L e second volet du procès relatif aux événements du 28 septembre 2009 s’est poursuivi ce mardi 23 juin 2026 devant le Tribunal criminel de Dixinn, délocalisé à la Cour d’appel de Conakry. Cette audience a été consacrée aux réquisitions du ministère public dans le dossier impliquant le colonel Bienvenu Lamah.
Durant plusieurs heures, les représentants du parquet ont développé leurs arguments en s’appuyant sur les éléments matériels du dossier, les preuves débattues contradictoirement à l’audience ainsi que sur le principe de la responsabilité du supérieur hiérarchique. Ils ont soutenu que les faits reprochés à l’accusé s’inscrivent dans le cadre d’un crime contre l’humanité.
Selon le ministère public, les violences perpétrées au stade du 28-Septembre relèvent d’une attaque systématique et planifiée contre une population civile non armée. Les magistrats ont évoqué des actes de meurtres, de viols et de violences graves, estimant que l’ensemble des témoignages, la chronologie des faits et les pièces versées au dossier permettent d’établir la responsabilité du colonel Bienvenu Lamah.
Le parquet a également insisté sur l’existence d’un lien hiérarchique entre l’accusé et des recrues issues du camp de Kaléyah, présentées comme ayant participé aux exactions. Il a mis en avant l’autorité exercée par le colonel sur ces éléments, considérant que cette relation engage sa responsabilité pénale en tant que supérieur.

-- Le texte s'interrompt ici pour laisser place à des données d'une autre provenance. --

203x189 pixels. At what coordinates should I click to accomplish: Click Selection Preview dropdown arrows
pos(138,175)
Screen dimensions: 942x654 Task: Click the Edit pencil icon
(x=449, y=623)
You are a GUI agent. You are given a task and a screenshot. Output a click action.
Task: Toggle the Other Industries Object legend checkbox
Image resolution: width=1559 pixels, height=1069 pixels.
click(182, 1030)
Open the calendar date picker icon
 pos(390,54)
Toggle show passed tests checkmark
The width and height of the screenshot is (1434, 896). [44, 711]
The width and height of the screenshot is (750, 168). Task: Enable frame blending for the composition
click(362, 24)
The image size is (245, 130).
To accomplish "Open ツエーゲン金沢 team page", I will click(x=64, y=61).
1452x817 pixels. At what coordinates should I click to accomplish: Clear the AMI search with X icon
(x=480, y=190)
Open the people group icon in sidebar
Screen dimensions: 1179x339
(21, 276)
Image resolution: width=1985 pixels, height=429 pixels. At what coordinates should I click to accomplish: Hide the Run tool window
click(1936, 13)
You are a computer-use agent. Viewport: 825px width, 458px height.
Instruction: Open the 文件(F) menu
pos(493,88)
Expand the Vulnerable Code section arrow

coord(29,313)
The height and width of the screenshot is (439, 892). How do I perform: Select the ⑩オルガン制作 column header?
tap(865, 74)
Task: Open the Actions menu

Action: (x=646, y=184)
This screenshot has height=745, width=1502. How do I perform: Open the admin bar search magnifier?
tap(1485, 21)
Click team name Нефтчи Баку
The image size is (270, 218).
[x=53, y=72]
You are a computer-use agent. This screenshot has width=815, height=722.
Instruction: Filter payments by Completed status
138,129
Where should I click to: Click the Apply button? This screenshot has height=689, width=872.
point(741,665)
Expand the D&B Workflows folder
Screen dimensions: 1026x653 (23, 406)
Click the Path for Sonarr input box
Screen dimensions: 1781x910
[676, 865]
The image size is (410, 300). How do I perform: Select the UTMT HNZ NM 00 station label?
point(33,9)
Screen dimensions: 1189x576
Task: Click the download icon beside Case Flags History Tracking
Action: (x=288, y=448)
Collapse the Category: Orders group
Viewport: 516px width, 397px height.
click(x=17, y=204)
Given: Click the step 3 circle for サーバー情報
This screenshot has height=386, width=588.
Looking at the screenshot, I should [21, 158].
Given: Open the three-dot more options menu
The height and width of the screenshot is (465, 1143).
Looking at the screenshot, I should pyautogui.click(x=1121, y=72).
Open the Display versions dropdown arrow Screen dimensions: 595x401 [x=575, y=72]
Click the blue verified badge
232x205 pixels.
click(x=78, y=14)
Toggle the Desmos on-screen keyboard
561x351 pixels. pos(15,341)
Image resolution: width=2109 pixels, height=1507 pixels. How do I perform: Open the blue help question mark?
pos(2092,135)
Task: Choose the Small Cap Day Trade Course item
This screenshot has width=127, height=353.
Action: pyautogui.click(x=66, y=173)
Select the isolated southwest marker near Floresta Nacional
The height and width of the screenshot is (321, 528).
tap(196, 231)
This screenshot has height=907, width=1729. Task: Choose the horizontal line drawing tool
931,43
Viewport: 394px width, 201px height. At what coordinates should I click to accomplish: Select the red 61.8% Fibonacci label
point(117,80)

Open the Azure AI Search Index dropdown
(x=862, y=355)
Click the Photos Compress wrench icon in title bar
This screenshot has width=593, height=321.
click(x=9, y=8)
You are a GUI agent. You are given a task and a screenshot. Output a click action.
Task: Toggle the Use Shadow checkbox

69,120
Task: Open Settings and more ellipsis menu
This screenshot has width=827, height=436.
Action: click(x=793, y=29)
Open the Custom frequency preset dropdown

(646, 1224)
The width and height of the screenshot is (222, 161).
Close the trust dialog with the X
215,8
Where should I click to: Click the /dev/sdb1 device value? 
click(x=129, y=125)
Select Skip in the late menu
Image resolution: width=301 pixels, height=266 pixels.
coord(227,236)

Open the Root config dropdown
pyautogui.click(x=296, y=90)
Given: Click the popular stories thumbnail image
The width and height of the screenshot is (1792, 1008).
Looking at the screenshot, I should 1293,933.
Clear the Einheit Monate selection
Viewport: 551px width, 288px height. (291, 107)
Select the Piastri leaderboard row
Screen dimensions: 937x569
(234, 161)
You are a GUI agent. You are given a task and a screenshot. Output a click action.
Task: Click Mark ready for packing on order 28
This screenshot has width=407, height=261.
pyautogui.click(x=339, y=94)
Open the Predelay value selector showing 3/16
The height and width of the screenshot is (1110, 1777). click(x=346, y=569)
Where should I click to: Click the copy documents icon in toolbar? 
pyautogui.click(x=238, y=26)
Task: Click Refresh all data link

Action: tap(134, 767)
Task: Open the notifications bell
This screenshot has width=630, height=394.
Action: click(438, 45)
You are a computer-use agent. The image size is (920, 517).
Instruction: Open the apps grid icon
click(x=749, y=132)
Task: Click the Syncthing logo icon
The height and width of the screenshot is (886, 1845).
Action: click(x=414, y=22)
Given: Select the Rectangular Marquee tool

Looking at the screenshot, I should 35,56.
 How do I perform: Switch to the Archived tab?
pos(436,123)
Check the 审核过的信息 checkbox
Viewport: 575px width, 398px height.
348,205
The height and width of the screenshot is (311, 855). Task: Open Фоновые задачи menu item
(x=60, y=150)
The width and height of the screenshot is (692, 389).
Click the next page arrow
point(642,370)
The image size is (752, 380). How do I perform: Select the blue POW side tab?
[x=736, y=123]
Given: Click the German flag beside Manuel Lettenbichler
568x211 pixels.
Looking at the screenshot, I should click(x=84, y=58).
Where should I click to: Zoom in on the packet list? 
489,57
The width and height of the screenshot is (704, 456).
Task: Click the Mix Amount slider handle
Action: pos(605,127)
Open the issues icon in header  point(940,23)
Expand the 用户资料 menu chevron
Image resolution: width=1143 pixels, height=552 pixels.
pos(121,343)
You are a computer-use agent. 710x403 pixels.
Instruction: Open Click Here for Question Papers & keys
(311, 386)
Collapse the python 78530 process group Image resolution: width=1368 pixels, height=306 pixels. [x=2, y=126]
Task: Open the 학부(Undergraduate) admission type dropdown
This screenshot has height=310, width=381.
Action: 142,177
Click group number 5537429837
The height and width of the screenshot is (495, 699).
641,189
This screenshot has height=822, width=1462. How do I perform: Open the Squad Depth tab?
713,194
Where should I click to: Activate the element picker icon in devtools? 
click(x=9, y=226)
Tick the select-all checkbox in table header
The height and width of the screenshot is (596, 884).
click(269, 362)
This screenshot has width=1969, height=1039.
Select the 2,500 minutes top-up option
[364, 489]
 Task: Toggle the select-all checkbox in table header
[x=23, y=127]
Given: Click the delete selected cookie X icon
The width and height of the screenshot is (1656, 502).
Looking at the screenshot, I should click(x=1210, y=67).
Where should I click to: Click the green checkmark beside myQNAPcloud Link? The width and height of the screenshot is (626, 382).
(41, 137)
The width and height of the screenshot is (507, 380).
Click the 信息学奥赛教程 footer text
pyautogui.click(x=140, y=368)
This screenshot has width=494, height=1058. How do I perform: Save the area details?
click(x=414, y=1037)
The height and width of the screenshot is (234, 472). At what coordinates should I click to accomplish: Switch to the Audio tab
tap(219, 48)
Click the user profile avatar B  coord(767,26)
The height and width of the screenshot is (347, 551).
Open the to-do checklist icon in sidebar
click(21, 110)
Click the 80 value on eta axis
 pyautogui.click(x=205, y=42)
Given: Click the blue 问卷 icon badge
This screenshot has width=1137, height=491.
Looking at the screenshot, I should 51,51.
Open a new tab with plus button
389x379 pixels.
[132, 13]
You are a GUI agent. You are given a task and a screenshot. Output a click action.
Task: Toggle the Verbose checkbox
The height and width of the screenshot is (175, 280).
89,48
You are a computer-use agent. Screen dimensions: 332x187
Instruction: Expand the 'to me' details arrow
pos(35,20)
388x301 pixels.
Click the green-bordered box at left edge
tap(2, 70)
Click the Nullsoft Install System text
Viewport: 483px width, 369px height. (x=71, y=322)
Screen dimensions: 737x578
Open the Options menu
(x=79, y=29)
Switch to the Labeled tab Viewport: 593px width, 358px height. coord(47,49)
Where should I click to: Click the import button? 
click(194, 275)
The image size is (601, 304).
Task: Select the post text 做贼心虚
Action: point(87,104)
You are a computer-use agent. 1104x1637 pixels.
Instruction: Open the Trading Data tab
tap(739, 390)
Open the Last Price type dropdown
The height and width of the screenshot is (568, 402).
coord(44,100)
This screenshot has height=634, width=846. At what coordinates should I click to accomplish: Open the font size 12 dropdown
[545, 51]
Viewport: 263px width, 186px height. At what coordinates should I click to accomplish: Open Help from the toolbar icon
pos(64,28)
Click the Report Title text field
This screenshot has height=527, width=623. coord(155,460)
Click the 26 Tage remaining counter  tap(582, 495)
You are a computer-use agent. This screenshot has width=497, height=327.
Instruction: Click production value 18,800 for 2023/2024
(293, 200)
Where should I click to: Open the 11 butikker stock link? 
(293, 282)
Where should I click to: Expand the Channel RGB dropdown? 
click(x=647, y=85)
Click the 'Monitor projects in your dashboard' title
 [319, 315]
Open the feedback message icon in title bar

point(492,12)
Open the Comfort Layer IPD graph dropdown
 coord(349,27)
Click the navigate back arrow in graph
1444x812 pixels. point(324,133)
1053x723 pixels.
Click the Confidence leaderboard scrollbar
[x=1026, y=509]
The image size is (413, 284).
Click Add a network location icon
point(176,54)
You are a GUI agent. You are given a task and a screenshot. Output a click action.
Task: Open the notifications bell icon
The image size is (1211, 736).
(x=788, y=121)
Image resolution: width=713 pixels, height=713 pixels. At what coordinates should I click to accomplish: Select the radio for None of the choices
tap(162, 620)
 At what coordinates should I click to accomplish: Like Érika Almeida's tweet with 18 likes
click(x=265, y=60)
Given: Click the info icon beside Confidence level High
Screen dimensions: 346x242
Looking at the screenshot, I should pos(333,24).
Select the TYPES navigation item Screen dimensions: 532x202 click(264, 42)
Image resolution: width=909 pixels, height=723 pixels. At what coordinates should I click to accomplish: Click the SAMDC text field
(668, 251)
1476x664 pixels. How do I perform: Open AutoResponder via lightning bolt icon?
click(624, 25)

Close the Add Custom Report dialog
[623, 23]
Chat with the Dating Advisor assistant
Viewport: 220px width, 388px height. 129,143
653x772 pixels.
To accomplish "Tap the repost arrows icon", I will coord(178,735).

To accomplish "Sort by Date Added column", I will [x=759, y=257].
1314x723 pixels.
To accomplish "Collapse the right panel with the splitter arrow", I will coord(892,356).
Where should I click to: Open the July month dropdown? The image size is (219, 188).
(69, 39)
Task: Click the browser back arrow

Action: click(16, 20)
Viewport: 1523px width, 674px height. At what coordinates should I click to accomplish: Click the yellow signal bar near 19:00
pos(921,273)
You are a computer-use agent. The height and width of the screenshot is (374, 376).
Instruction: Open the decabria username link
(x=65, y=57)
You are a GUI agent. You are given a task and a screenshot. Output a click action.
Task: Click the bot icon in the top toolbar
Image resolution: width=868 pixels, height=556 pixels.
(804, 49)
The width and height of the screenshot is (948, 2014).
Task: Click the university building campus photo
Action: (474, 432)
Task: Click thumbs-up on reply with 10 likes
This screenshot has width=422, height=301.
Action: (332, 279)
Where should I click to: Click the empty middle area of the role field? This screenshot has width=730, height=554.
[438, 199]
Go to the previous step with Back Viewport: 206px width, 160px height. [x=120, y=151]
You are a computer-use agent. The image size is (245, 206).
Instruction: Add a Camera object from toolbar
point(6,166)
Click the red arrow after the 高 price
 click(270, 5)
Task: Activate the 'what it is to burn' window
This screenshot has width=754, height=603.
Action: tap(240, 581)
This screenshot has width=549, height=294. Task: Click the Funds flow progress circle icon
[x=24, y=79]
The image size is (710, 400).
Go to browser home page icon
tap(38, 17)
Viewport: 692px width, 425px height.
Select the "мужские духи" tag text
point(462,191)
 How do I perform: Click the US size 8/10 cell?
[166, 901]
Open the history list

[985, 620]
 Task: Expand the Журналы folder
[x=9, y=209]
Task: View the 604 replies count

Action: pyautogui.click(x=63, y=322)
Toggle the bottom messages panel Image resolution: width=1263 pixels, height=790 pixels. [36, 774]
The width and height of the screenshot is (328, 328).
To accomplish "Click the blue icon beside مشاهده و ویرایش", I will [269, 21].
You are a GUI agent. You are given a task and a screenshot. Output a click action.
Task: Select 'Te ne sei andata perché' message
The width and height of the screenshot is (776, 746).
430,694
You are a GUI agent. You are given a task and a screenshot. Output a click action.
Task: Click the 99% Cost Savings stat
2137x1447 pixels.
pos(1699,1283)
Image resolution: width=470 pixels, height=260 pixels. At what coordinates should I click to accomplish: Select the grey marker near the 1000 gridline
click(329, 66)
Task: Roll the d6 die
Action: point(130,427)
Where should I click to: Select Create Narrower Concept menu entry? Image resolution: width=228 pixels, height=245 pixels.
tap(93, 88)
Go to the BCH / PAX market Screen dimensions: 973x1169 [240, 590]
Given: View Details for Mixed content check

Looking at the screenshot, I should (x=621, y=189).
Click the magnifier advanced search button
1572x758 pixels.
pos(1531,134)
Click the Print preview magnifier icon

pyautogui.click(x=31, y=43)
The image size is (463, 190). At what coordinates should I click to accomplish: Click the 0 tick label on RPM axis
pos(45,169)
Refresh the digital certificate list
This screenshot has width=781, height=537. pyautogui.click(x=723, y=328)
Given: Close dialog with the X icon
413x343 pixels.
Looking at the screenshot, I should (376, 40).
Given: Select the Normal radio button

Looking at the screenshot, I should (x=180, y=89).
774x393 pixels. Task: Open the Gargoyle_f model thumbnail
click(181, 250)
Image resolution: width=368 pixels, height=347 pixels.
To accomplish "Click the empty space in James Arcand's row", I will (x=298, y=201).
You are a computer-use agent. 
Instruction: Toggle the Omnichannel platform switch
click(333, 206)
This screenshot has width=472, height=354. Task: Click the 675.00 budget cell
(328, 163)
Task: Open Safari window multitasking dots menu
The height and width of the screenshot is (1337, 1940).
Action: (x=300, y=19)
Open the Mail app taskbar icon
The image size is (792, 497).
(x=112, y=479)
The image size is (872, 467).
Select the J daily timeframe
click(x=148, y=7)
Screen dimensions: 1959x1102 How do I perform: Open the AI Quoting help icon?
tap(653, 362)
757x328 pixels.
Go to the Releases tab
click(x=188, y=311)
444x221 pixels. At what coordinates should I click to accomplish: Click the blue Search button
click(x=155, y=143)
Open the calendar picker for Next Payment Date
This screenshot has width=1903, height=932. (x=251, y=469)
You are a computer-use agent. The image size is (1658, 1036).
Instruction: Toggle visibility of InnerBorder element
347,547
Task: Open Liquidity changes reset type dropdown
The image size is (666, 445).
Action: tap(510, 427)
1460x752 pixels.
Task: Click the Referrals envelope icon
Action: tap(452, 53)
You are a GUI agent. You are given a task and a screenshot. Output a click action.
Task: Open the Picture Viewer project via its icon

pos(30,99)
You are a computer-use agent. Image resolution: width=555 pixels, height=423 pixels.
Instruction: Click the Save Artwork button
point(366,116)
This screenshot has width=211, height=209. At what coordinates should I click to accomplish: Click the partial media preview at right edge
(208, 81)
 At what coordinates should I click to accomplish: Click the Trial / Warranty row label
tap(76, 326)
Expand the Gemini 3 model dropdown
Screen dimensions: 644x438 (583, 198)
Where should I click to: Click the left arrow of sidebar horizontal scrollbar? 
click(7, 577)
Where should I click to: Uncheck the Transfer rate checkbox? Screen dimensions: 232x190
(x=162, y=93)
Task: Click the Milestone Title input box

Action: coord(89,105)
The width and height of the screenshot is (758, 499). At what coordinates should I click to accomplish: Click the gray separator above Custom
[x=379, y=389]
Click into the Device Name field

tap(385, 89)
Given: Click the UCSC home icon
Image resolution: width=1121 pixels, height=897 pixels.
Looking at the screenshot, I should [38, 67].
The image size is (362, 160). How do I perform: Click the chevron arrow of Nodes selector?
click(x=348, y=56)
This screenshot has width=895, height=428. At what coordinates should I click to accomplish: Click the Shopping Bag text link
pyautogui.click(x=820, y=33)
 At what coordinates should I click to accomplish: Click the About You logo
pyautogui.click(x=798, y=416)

Dans sa réquisition finale, le procureur de la République près le Tribunal de première instance de Dixinn, Elhadj Sidiki Camara, a demandé la requalification des faits initialement poursuivis — notamment complicité d’abus d’autorité, meurtres, assassinats, viols et violences — en crime contre l’humanité, en s’appuyant sur les dispositions du Code pénal guinéen et celles du Statut de Rome de la Cour pénale internationale.
Pour la répression, le ministère public a requis une peine de dix ans de réclusion criminelle assortie d’une période de sûreté de cinq ans, invoquant les textes légaux nationaux et internationaux applicables en matière de crimes graves.
S’adressant à la juridiction, le procureur a estimé qu’une telle décision permettrait de rendre une justice conforme aux attentes de la société.
A l’issue des réquisitions, la parole a été donnée à la défense. Me Pépé Antoine Lamah, parmi les avocats du colonel Bienvenu Lamah, a poursuivi sa plaidoirie, contestant les accusations et s’attachant à démontrer l’absence d’implication de son client dans les faits poursuivis.
Les débats se poursuivent devant la juridiction.